Enquanto os municípios produtores de petróleo reivindicam um maior índice de participação na distribuição de ICMS, o presidente da Associação dos Municípios do Espírito Santo (Amunes) e prefeito de Colatina, Guerino Balestrassi (PSB-foto), destaca a atuação do governo junto à Petrobras e acha que alguns prefeitos devem minimizar suas cobranças.
Balestrassi está otimista quanto à aprovação, nesta segunda-feira (26), da Comissão Parlamentar de Inquérito (CPI) do Petróleo e Gás Natural, requerida pelo deputado Theodorico Ferraço (PTB). "O governo está no caminho certo", afirmou. Durante 90 dias, a CPI vai investigar possíveis irregularidades no repasse dos royalties aos 78 municípios capixabas.
Em reunião realizada na Assembléia Legislativa também nessa segunda, antes da aprovação da CPI, prefeitos de Jaguaré, Linhares e São Mateus - grandes produtores de petróleo - se mostraram indignados. Eles reclamaram por terem perdido participação no repasse de ICMS, "só" porque têm direito a uma maior fatia de royalties.
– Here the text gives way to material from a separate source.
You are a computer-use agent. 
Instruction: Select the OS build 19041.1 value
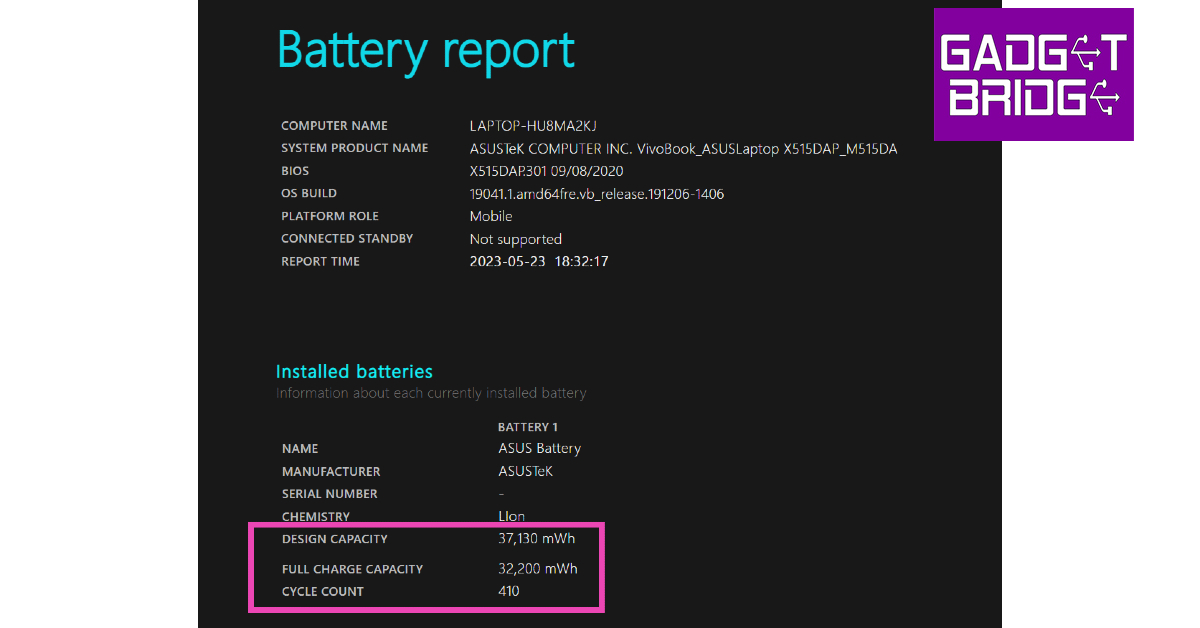pos(596,194)

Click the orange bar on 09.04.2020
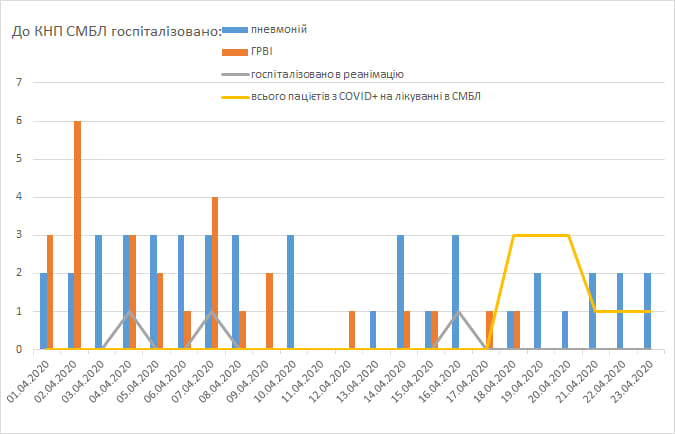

Linhares foi a cidade que mais recebeu a receita não-tributária no ano passado: 20,66% de participação, quase R$ 21 milhões. Por conta disso, o índice de ICMS para 2007 ficou em 3%. Nas palavras do prefeito, José Carlos Elias, "quem gera riqueza, tem que receber mais. Se não, é impossível continuar os investimentos". Balestrassi rebateu essa reclamação e a de outros descontentes. "Isso é olhar para o próprio umbigo".
Inclusive, a crítica foi, também, para Jaguaré. O prefeito desta cidade, Rogério Feitani, discorda do valor do litro de petróleo, que caiu de R$ 0,28 para R$ 0,07, e estaria prejudicando a população do município. Mas foi exatamente o baixo preço um dos primeiros pontos elogiados por Balestrassi. De acordo com ele, os R$ 0,28 seriam responsáveis pela concentração do ICMS no municípios produtores de petróleo. Os demais levariam desvantagem.
O vice-prefeito de Colatina, Leonardo Deptulski, presente à reunião na Assembléia, seguiu o mesmo raciocínio e alertou para a necessidade de manter o equilíbrio na distribuição de ICMS para todos os municípios. Deptulski criticou a tendência de crescimento desordenado do índice quando há projetos industriais e de expansão em alguma cidade. "Não deve haver oscilação de receita".
Para o Fundo para Redução das Desigualdades Regionais, do governo do Estado, são determinados índices de participação de cada município. Neste ano, perdem o direito ao repasse Aracruz, Fundão, Itapemirim, Jaguaré, Linhares, Presidente Kennedy, São Mateus, Serra, Vila Velha e Vitória, por terem obtido, em 2006, receitas provenientes de compensações financeiras por meio de royalties da produção de petróleo superior a 2%.
Serra e Vitória também foram excluídos porque, no ano passado, atingiram índice de participação na cota-parte do ICMS superior a 10%. Aproximadamente 60 dos 78 municípios capixabas começaram 2007 com sérios problemas financeiros.